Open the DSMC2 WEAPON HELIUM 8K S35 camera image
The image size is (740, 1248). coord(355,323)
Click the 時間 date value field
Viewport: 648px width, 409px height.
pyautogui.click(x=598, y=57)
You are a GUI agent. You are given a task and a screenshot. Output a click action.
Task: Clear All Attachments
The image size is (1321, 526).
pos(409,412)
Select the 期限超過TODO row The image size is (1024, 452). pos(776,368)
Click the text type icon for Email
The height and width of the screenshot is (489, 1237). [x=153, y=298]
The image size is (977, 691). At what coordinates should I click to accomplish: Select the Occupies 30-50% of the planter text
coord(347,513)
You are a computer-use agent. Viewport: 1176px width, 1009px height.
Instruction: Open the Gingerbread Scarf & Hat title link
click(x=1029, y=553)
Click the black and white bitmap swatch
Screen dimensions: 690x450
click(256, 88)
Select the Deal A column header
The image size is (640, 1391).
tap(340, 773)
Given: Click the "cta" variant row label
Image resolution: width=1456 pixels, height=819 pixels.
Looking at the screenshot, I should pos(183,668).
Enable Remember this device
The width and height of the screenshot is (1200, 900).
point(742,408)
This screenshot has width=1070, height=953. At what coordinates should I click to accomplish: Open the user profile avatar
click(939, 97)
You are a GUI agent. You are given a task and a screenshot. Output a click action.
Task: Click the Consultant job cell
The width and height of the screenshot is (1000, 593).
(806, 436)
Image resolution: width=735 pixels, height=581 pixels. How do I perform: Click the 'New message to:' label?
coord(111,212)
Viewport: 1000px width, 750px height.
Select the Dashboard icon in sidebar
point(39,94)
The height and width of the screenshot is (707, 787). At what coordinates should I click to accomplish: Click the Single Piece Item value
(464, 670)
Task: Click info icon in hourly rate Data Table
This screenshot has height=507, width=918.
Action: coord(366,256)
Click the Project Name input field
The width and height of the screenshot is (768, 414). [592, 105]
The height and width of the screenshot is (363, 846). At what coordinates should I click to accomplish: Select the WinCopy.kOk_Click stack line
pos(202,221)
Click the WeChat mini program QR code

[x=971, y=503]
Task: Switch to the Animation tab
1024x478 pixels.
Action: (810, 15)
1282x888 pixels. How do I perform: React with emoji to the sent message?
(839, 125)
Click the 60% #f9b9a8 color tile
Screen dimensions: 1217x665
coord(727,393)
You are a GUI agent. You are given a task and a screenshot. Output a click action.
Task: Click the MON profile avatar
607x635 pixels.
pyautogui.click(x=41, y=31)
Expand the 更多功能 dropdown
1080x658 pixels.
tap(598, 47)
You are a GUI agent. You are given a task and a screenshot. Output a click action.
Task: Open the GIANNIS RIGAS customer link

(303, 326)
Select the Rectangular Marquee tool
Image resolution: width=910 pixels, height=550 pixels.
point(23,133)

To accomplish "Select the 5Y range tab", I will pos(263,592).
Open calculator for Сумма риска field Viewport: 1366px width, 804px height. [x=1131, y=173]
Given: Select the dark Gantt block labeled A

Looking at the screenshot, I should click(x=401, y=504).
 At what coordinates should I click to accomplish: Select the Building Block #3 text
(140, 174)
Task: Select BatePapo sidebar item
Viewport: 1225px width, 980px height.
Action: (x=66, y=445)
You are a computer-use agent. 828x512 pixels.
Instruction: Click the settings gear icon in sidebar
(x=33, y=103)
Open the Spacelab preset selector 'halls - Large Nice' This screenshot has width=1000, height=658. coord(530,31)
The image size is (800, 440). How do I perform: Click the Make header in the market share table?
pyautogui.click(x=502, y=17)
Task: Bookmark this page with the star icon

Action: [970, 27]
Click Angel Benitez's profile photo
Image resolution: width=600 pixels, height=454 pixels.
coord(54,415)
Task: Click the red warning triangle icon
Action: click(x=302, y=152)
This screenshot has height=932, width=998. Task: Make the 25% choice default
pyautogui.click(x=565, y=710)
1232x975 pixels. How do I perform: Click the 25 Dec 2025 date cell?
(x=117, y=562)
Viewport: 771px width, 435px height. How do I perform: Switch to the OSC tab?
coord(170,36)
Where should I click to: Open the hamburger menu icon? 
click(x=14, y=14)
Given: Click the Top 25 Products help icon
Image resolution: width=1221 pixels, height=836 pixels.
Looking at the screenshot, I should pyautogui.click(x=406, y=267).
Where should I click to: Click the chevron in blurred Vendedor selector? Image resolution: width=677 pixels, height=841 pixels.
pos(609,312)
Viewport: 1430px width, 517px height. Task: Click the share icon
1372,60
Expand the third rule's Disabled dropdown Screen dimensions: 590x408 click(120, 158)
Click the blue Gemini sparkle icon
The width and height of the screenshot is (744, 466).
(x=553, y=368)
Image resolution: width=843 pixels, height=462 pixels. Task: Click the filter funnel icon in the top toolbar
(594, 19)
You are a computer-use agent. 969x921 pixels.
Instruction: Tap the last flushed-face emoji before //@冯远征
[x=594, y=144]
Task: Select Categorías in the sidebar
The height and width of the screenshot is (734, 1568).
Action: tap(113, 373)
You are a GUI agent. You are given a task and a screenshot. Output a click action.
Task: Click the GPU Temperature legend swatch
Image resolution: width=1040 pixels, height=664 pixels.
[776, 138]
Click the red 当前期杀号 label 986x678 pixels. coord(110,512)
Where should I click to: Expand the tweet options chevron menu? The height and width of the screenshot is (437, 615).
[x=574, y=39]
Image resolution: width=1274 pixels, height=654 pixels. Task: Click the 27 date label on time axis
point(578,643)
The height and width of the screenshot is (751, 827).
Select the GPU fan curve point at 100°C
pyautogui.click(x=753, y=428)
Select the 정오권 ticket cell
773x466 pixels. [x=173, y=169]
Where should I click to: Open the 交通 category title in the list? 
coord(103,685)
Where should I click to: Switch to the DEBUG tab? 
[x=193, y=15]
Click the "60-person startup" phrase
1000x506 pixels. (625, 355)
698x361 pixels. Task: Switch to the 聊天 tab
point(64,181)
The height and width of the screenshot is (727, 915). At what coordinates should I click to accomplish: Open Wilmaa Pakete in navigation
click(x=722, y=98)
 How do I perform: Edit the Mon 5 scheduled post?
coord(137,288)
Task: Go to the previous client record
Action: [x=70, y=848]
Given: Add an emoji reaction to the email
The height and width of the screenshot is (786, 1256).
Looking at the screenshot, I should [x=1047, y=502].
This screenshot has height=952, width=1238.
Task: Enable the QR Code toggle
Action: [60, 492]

================

Return every line above that contains the word "computer".

■ Exercise solution
You are a computer-use agent. Viewport: 1176px width, 1009px height.
You are a computer-use agent. 828x512 pixels.
You are a computer-use agent. 969x921 pixels.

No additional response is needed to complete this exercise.